=== PROBLEM REQUIREMENTS ===
With the pictures excluded, output only the lines from the one containing "Viewport: 1360px width, 820px" through the last line of the entries, unchanged.

(Beginning of DATA EXCERPTS)

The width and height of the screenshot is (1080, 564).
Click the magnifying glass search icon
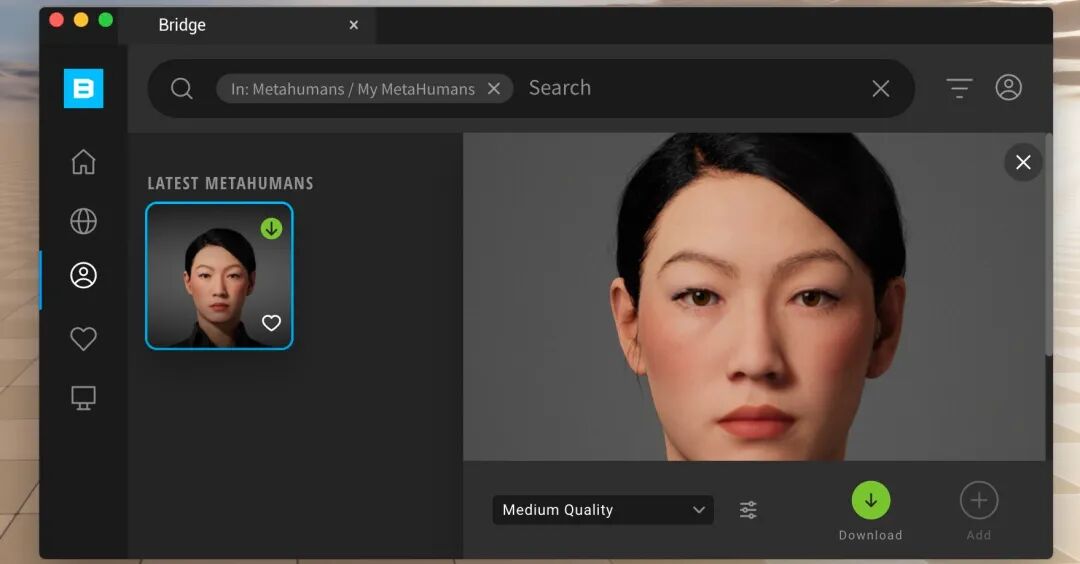click(x=181, y=89)
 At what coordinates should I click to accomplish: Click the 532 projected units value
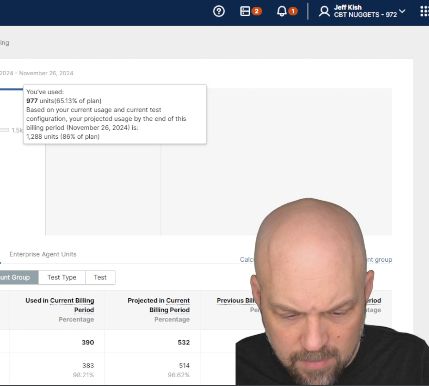coord(184,342)
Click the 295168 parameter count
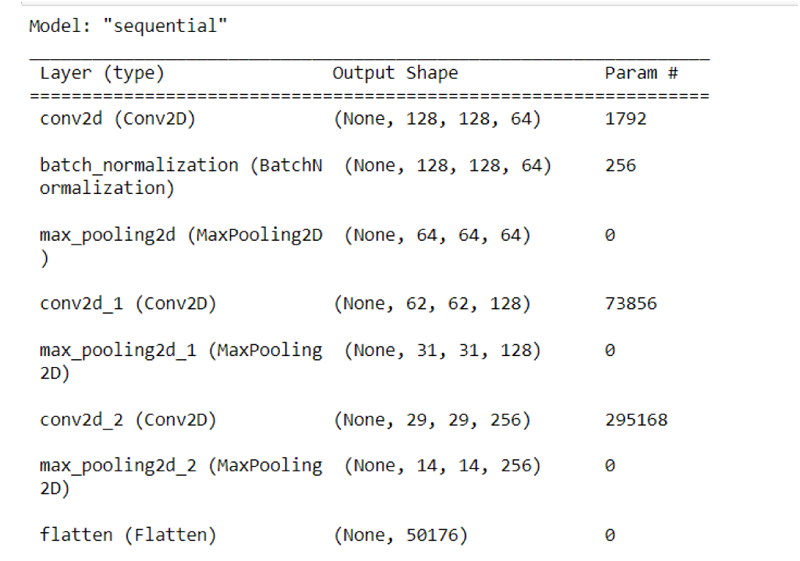800x561 pixels. (x=636, y=419)
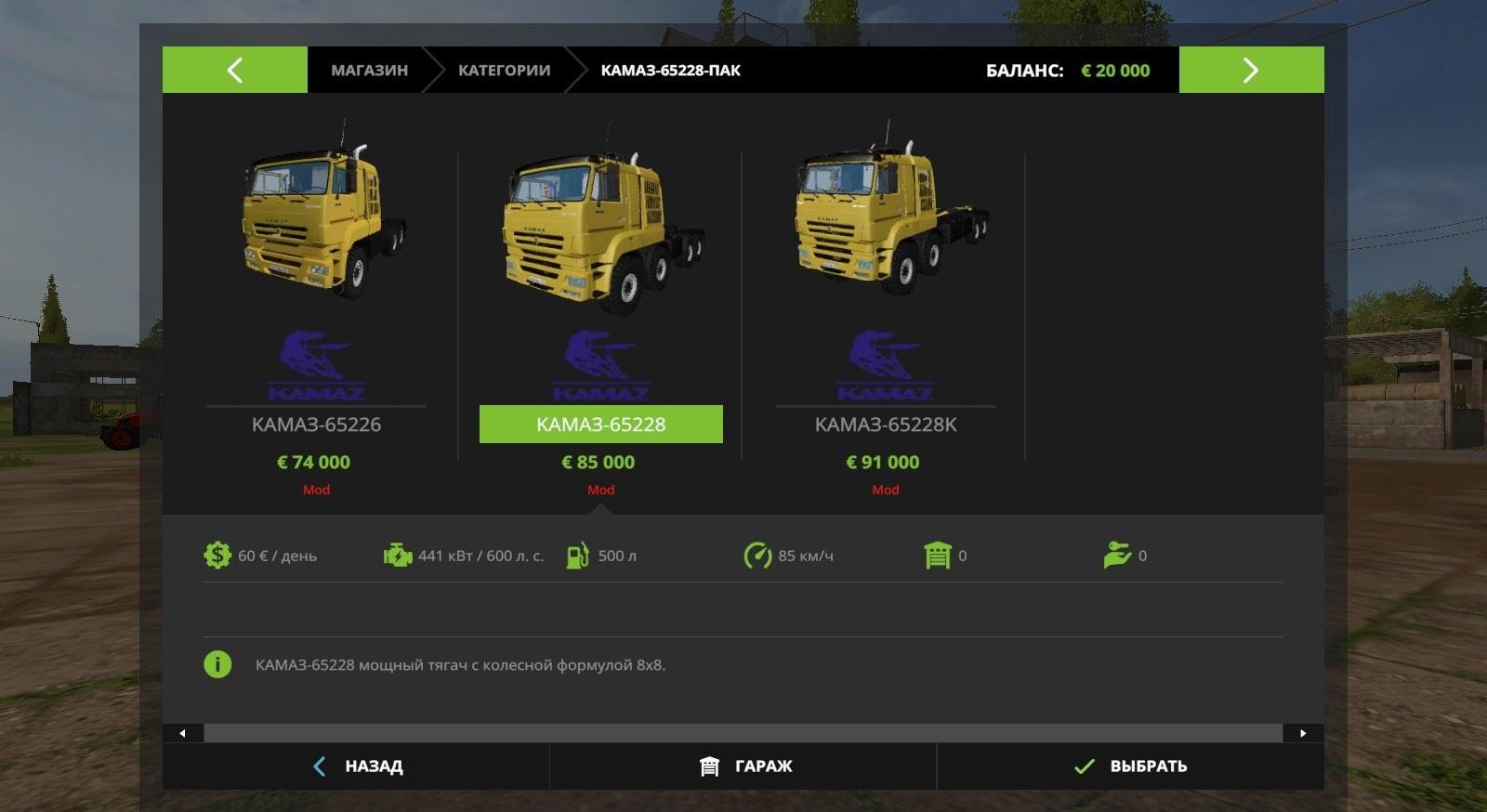Click the scrollbar left arrow
This screenshot has width=1487, height=812.
pyautogui.click(x=183, y=733)
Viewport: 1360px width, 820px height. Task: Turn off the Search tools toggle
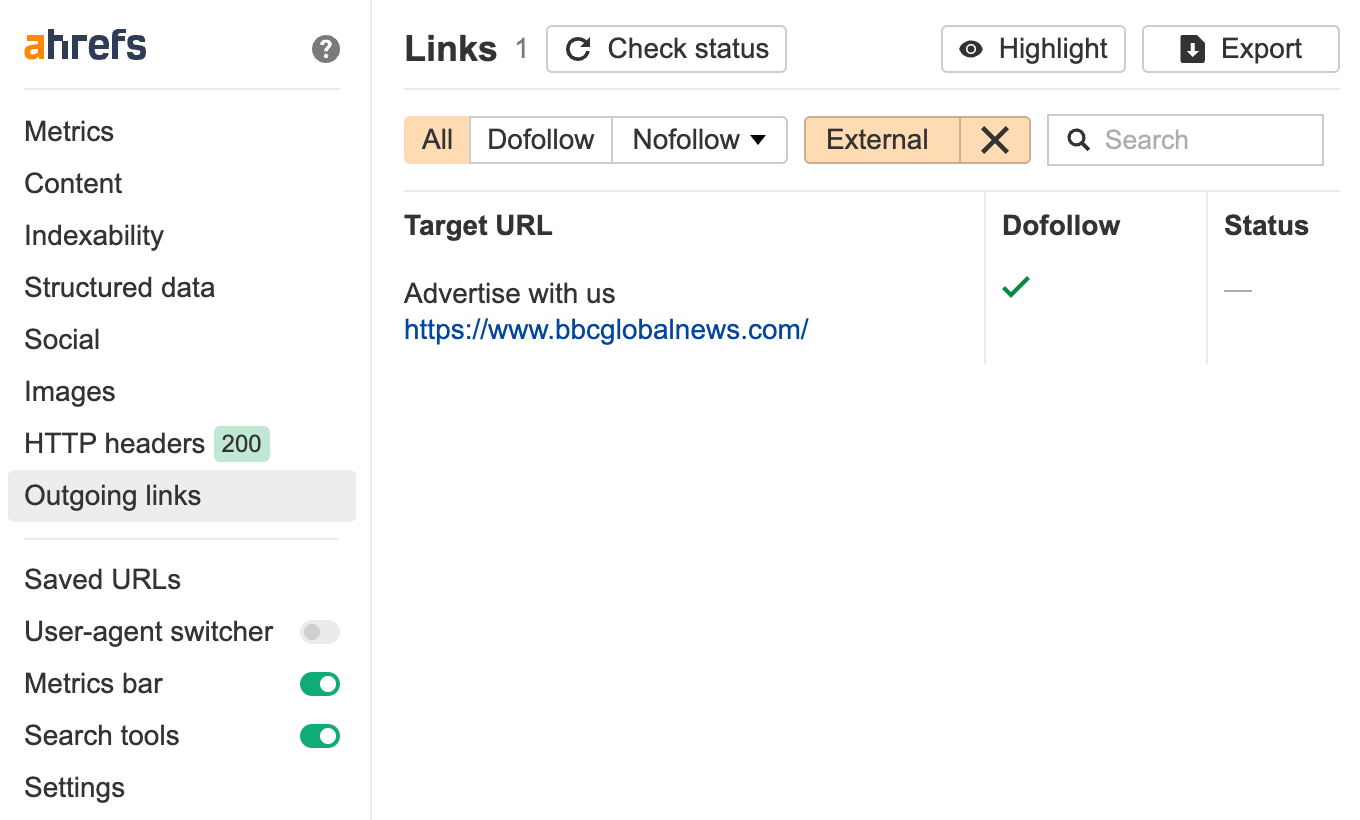pyautogui.click(x=319, y=736)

(End of DATA EXCERPTS)

=== SOLVED PROBLEM ===
Viewport: 1360px width, 820px height. Task: Turn off the Search tools toggle
pyautogui.click(x=319, y=736)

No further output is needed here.